### Data supplied
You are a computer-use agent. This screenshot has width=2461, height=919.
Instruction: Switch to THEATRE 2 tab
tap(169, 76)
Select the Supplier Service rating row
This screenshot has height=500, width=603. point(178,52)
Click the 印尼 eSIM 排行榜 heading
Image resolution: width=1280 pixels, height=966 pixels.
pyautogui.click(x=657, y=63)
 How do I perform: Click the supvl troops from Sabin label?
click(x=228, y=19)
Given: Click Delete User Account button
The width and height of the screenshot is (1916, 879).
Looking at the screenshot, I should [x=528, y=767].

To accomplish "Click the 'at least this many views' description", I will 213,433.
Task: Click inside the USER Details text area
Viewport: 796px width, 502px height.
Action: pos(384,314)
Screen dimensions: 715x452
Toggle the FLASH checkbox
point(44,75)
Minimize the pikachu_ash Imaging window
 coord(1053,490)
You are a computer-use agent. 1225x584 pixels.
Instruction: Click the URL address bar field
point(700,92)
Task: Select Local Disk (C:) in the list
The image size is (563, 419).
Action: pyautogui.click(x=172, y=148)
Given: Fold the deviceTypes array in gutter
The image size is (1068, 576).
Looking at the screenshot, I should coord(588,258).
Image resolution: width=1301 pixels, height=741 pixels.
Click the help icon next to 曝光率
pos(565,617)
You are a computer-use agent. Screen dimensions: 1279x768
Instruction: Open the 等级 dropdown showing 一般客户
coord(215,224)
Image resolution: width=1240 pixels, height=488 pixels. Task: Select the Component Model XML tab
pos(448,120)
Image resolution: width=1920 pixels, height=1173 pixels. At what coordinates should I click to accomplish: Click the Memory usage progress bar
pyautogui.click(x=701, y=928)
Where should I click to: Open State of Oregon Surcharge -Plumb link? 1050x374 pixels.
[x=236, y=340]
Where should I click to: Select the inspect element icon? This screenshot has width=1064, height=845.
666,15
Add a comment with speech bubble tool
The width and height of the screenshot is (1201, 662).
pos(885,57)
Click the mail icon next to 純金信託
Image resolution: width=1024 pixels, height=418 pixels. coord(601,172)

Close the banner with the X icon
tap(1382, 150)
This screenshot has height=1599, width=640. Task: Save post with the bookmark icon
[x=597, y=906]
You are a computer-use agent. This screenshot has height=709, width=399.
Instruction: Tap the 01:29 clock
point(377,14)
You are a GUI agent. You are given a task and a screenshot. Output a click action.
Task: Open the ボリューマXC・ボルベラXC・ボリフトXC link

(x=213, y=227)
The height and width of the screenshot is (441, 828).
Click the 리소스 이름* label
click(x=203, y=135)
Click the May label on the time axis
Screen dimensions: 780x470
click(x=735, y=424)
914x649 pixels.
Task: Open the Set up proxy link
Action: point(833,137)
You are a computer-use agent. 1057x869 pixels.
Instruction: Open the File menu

### Action item
Your answer must be the complete data, repeated word for word.

### Reply
You are a computer-use agent. This screenshot has width=2461, height=919.
Instruction: Switch to THEATRE 2 tab
tap(169, 76)
Select the Supplier Service rating row
This screenshot has height=500, width=603. point(178,52)
Click the 印尼 eSIM 排行榜 heading
Image resolution: width=1280 pixels, height=966 pixels.
pyautogui.click(x=657, y=63)
 How do I perform: Click the supvl troops from Sabin label?
click(x=228, y=19)
Given: Click Delete User Account button
The width and height of the screenshot is (1916, 879).
Looking at the screenshot, I should [x=528, y=767].

To accomplish "Click the 'at least this many views' description", I will 213,433.
Task: Click inside the USER Details text area
Viewport: 796px width, 502px height.
Action: pos(384,314)
Screen dimensions: 715x452
Toggle the FLASH checkbox
point(44,75)
Minimize the pikachu_ash Imaging window
 coord(1053,490)
You are a computer-use agent. 1225x584 pixels.
Instruction: Click the URL address bar field
point(700,92)
Task: Select Local Disk (C:) in the list
The image size is (563, 419).
Action: pyautogui.click(x=172, y=148)
Given: Fold the deviceTypes array in gutter
The image size is (1068, 576).
Looking at the screenshot, I should coord(588,258).
Image resolution: width=1301 pixels, height=741 pixels.
Click the help icon next to 曝光率
pos(565,617)
You are a computer-use agent. Screen dimensions: 1279x768
Instruction: Open the 等级 dropdown showing 一般客户
coord(215,224)
Image resolution: width=1240 pixels, height=488 pixels. Task: Select the Component Model XML tab
pos(448,120)
Image resolution: width=1920 pixels, height=1173 pixels. At what coordinates should I click to accomplish: Click the Memory usage progress bar
pyautogui.click(x=701, y=928)
Where should I click to: Open State of Oregon Surcharge -Plumb link? 1050x374 pixels.
[x=236, y=340]
Where should I click to: Select the inspect element icon? This screenshot has width=1064, height=845.
666,15
Add a comment with speech bubble tool
The width and height of the screenshot is (1201, 662).
pos(885,57)
Click the mail icon next to 純金信託
Image resolution: width=1024 pixels, height=418 pixels. coord(601,172)

Close the banner with the X icon
tap(1382, 150)
This screenshot has height=1599, width=640. Task: Save post with the bookmark icon
[x=597, y=906]
You are a computer-use agent. This screenshot has height=709, width=399.
Instruction: Tap the 01:29 clock
point(377,14)
You are a GUI agent. You are given a task and a screenshot. Output a click action.
Task: Open the ボリューマXC・ボルベラXC・ボリフトXC link

(x=213, y=227)
The height and width of the screenshot is (441, 828).
Click the 리소스 이름* label
click(x=203, y=135)
Click the May label on the time axis
Screen dimensions: 780x470
click(x=735, y=424)
914x649 pixels.
Task: Open the Set up proxy link
Action: point(833,137)
You are a computer-use agent. 1057x869 pixels.
Instruction: Open the File menu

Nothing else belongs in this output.